Prompt | Please write out every one of the records below word for word, keeping each line as it appears.

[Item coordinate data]
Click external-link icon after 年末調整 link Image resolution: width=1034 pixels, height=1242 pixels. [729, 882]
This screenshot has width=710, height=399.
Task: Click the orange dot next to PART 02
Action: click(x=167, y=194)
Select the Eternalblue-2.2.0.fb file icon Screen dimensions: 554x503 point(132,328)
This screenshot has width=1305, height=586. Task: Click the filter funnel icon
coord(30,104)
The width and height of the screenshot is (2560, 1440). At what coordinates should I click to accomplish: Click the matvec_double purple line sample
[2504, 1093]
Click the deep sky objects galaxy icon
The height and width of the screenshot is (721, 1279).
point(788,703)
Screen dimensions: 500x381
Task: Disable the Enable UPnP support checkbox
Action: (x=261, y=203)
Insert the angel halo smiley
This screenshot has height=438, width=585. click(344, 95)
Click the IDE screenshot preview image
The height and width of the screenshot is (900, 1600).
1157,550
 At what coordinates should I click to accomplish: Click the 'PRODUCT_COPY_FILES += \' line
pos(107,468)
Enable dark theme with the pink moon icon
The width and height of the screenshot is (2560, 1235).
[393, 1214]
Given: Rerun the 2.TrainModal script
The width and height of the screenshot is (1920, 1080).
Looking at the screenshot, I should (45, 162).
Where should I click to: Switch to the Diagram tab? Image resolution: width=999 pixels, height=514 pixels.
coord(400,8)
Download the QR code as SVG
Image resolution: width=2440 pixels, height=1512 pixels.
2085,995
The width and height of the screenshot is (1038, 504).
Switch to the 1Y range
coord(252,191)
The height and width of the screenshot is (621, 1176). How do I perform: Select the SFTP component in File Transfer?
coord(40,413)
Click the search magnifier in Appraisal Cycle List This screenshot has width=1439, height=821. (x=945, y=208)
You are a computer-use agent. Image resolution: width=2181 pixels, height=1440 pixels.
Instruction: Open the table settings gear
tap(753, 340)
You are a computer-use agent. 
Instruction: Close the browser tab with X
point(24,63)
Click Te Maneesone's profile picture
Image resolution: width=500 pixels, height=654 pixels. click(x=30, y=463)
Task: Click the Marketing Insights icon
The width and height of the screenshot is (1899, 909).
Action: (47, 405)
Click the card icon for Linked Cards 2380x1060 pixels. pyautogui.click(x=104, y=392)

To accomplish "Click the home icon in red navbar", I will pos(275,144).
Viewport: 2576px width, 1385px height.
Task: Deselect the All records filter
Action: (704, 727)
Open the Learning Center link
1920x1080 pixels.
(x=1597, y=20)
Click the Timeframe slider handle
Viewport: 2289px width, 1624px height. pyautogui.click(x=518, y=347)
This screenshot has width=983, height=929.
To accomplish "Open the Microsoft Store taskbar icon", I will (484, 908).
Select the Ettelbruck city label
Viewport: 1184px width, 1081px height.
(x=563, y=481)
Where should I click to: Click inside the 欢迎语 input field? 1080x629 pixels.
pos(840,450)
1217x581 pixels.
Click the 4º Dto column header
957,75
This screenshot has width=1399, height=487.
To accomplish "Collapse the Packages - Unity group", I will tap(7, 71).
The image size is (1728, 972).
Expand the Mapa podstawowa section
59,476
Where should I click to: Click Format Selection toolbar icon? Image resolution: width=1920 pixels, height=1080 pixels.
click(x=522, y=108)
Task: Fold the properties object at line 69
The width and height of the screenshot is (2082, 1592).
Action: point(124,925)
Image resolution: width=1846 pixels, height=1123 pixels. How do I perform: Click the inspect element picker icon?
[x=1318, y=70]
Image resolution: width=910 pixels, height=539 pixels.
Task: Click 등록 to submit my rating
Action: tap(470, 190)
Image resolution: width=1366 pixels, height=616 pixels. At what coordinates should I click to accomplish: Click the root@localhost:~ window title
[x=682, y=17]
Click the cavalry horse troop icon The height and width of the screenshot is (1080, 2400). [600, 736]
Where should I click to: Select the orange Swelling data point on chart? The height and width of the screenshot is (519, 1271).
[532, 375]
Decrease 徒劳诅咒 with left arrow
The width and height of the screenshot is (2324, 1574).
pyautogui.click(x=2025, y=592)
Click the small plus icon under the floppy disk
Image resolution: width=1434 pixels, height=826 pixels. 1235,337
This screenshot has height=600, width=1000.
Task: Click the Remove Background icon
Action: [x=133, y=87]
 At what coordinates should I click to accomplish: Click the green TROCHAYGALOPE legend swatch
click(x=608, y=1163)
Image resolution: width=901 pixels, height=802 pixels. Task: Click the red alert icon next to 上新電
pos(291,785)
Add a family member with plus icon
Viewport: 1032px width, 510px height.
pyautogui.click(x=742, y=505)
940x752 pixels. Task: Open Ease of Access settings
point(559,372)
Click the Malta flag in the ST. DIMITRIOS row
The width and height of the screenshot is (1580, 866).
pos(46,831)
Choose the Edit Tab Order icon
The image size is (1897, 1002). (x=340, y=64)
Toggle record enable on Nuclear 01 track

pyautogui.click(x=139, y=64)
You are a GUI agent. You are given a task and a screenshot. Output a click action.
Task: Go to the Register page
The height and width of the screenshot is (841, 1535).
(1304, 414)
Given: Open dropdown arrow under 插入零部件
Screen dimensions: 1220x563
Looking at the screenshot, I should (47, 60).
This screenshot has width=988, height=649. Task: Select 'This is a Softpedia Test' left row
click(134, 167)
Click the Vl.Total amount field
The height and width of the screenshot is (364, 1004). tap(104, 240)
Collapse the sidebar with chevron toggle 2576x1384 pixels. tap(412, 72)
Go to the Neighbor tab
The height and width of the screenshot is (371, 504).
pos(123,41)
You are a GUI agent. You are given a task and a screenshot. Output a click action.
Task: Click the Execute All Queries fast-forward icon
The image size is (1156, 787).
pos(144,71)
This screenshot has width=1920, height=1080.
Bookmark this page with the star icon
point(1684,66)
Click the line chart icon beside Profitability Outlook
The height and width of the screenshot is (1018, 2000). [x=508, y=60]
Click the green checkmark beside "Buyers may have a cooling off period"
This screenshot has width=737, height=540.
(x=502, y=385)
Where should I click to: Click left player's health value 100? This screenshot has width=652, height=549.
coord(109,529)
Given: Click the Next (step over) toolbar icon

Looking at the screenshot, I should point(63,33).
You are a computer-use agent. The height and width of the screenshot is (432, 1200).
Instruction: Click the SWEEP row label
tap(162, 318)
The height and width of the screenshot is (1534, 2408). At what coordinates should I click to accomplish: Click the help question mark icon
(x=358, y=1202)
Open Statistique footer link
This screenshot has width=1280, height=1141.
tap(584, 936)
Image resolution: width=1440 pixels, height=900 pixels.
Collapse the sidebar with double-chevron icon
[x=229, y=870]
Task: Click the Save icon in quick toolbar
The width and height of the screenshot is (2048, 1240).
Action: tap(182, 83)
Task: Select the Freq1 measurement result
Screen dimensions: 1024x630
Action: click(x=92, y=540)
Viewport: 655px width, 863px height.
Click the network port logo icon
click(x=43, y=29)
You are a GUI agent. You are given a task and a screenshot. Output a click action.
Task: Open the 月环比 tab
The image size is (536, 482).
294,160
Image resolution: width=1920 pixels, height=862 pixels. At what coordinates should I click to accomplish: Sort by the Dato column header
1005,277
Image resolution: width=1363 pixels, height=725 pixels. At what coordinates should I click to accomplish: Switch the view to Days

Exercise response |
Click external-link icon after 年末調整 link Image resolution: width=1034 pixels, height=1242 pixels. [729, 882]
This screenshot has width=710, height=399.
Task: Click the orange dot next to PART 02
Action: click(x=167, y=194)
Select the Eternalblue-2.2.0.fb file icon Screen dimensions: 554x503 point(132,328)
This screenshot has width=1305, height=586. Task: Click the filter funnel icon
coord(30,104)
The width and height of the screenshot is (2560, 1440). At what coordinates should I click to accomplish: Click the matvec_double purple line sample
[2504, 1093]
Click the deep sky objects galaxy icon
The height and width of the screenshot is (721, 1279).
point(788,703)
Screen dimensions: 500x381
Task: Disable the Enable UPnP support checkbox
Action: (x=261, y=203)
Insert the angel halo smiley
This screenshot has height=438, width=585. click(344, 95)
Click the IDE screenshot preview image
The height and width of the screenshot is (900, 1600).
1157,550
 At what coordinates should I click to accomplish: Click the 'PRODUCT_COPY_FILES += \' line
pos(107,468)
Enable dark theme with the pink moon icon
The width and height of the screenshot is (2560, 1235).
[393, 1214]
Given: Rerun the 2.TrainModal script
The width and height of the screenshot is (1920, 1080).
Looking at the screenshot, I should (45, 162).
Where should I click to: Switch to the Diagram tab? Image resolution: width=999 pixels, height=514 pixels.
coord(400,8)
Download the QR code as SVG
Image resolution: width=2440 pixels, height=1512 pixels.
2085,995
The width and height of the screenshot is (1038, 504).
Switch to the 1Y range
coord(252,191)
The height and width of the screenshot is (621, 1176). How do I perform: Select the SFTP component in File Transfer?
coord(40,413)
Click the search magnifier in Appraisal Cycle List This screenshot has width=1439, height=821. (x=945, y=208)
You are a computer-use agent. Image resolution: width=2181 pixels, height=1440 pixels.
Instruction: Open the table settings gear
tap(753, 340)
You are a computer-use agent. 
Instruction: Close the browser tab with X
point(24,63)
Click Te Maneesone's profile picture
Image resolution: width=500 pixels, height=654 pixels. click(x=30, y=463)
Task: Click the Marketing Insights icon
The width and height of the screenshot is (1899, 909).
Action: (47, 405)
Click the card icon for Linked Cards 2380x1060 pixels. pyautogui.click(x=104, y=392)

To accomplish "Click the home icon in red navbar", I will pos(275,144).
Viewport: 2576px width, 1385px height.
Task: Deselect the All records filter
Action: (704, 727)
Open the Learning Center link
1920x1080 pixels.
(x=1597, y=20)
Click the Timeframe slider handle
Viewport: 2289px width, 1624px height. pyautogui.click(x=518, y=347)
This screenshot has width=983, height=929.
To accomplish "Open the Microsoft Store taskbar icon", I will (484, 908).
Select the Ettelbruck city label
Viewport: 1184px width, 1081px height.
(x=563, y=481)
Where should I click to: Click inside the 欢迎语 input field? 1080x629 pixels.
pos(840,450)
1217x581 pixels.
Click the 4º Dto column header
957,75
This screenshot has width=1399, height=487.
To accomplish "Collapse the Packages - Unity group", I will tap(7, 71).
The image size is (1728, 972).
Expand the Mapa podstawowa section
59,476
Where should I click to: Click Format Selection toolbar icon? Image resolution: width=1920 pixels, height=1080 pixels.
click(x=522, y=108)
Task: Fold the properties object at line 69
The width and height of the screenshot is (2082, 1592).
Action: point(124,925)
Image resolution: width=1846 pixels, height=1123 pixels. How do I perform: Click the inspect element picker icon?
[x=1318, y=70]
Image resolution: width=910 pixels, height=539 pixels.
Task: Click 등록 to submit my rating
Action: tap(470, 190)
Image resolution: width=1366 pixels, height=616 pixels. At what coordinates should I click to accomplish: Click the root@localhost:~ window title
[x=682, y=17]
Click the cavalry horse troop icon The height and width of the screenshot is (1080, 2400). [600, 736]
Where should I click to: Select the orange Swelling data point on chart? The height and width of the screenshot is (519, 1271).
[532, 375]
Decrease 徒劳诅咒 with left arrow
The width and height of the screenshot is (2324, 1574).
pyautogui.click(x=2025, y=592)
Click the small plus icon under the floppy disk
Image resolution: width=1434 pixels, height=826 pixels. 1235,337
This screenshot has height=600, width=1000.
Task: Click the Remove Background icon
Action: [x=133, y=87]
 At what coordinates should I click to accomplish: Click the green TROCHAYGALOPE legend swatch
click(x=608, y=1163)
Image resolution: width=901 pixels, height=802 pixels. Task: Click the red alert icon next to 上新電
pos(291,785)
Add a family member with plus icon
Viewport: 1032px width, 510px height.
pyautogui.click(x=742, y=505)
940x752 pixels. Task: Open Ease of Access settings
point(559,372)
Click the Malta flag in the ST. DIMITRIOS row
The width and height of the screenshot is (1580, 866).
pos(46,831)
Choose the Edit Tab Order icon
The image size is (1897, 1002). (x=340, y=64)
Toggle record enable on Nuclear 01 track

pyautogui.click(x=139, y=64)
You are a GUI agent. You are given a task and a screenshot. Output a click action.
Task: Go to the Register page
The height and width of the screenshot is (841, 1535).
(1304, 414)
Given: Open dropdown arrow under 插入零部件
Screen dimensions: 1220x563
Looking at the screenshot, I should (47, 60).
This screenshot has width=988, height=649. Task: Select 'This is a Softpedia Test' left row
click(134, 167)
Click the Vl.Total amount field
The height and width of the screenshot is (364, 1004). tap(104, 240)
Collapse the sidebar with chevron toggle 2576x1384 pixels. tap(412, 72)
Go to the Neighbor tab
The height and width of the screenshot is (371, 504).
pos(123,41)
You are a GUI agent. You are given a task and a screenshot. Output a click action.
Task: Click the Execute All Queries fast-forward icon
The image size is (1156, 787).
pos(144,71)
This screenshot has width=1920, height=1080.
Bookmark this page with the star icon
point(1684,66)
Click the line chart icon beside Profitability Outlook
The height and width of the screenshot is (1018, 2000). [x=508, y=60]
Click the green checkmark beside "Buyers may have a cooling off period"
This screenshot has width=737, height=540.
(x=502, y=385)
Where should I click to: Click left player's health value 100? This screenshot has width=652, height=549.
coord(109,529)
Given: Click the Next (step over) toolbar icon

Looking at the screenshot, I should point(63,33).
You are a computer-use agent. The height and width of the screenshot is (432, 1200).
Instruction: Click the SWEEP row label
tap(162, 318)
The height and width of the screenshot is (1534, 2408). At what coordinates should I click to accomplish: Click the help question mark icon
(x=358, y=1202)
Open Statistique footer link
This screenshot has width=1280, height=1141.
tap(584, 936)
Image resolution: width=1440 pixels, height=900 pixels.
Collapse the sidebar with double-chevron icon
[x=229, y=870]
Task: Click the Save icon in quick toolbar
The width and height of the screenshot is (2048, 1240).
Action: tap(182, 83)
Task: Select the Freq1 measurement result
Screen dimensions: 1024x630
Action: click(x=92, y=540)
Viewport: 655px width, 863px height.
Click the network port logo icon
click(x=43, y=29)
You are a GUI agent. You are given a task and a screenshot. Output a click action.
Task: Open the 月环比 tab
The image size is (536, 482).
294,160
Image resolution: width=1920 pixels, height=862 pixels. At what coordinates should I click to accomplish: Sort by the Dato column header
1005,277
Image resolution: width=1363 pixels, height=725 pixels. At what coordinates should I click to accomplish: Switch the view to Days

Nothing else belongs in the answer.